# Document text

I tell my own children and the people who work for me the importance of learning whatever you can from anyone you meet, and preparing yourself for whatever opportunity may arise because you can’t predict when it will arise and what it will be.
One of a thousand conversations may be the one that gets you the opportunity. But you don’t know which one of the thousand it will be, so you need to have all of them to get where you’re trying to go.
Q: What was the most important lesson you learned from Turner?
A: If you’re afraid of going too far, you’re never going to go far enough.
Ted was always looking for the upside. He was willing to gamble and take risks if the upside potential was sufficient. He did it here when he bought a baseball team to act as programming on a super station. And the way he got the super station was taking a risk, betting on his own creativity, his own initiative.
All through the time that Ted ran the company [Turner Broadcasting], that climate pervaded. We were all encouraged to be entrepreneurial. You’re not always going to bat 1.000. But if you look at the growth of that company, a lot of us had an awfully good batting average, being led by Ted as the visionary.
Q: You were the top executive of three pro franchises and an arena in Atlanta, all at the same time. How did you manage that?
A: I had absolutely great staffs. My personal technique is to be involved in as much as possible, but not micro-manage.
I delegate, but I don’t delegate blindly. I try to understand all of the details, but then let the people responsible know that because I understand what they’re doing, I have their back in whatever decision they make. Because I’ve been at this for so long, I understand the challenges that any of my department heads have or even any of my front line people — salesmen and people who work in the concession stands and parking lots.

# Data to examine

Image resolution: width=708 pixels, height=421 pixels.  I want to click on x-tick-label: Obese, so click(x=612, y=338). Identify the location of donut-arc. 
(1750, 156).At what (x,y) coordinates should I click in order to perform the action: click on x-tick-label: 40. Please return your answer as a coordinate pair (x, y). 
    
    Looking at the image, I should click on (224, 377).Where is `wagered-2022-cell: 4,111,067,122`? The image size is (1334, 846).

# What the task asks
Retype the interview passage starting at "One of a thousand" and ending at "his own initiative.". Use only the interview for this work.

# Solution to the exercise
One of a thousand conversations may be the one that gets you the opportunity. But you don’t know which one of the thousand it will be, so you need to have all of them to get where you’re trying to go.
Q: What was the most important lesson you learned from Turner?
A: If you’re afraid of going too far, you’re never going to go far enough.
Ted was always looking for the upside. He was willing to gamble and take risks if the upside potential was sufficient. He did it here when he bought a baseball team to act as programming on a super station. And the way he got the super station was taking a risk, betting on his own creativity, his own initiative.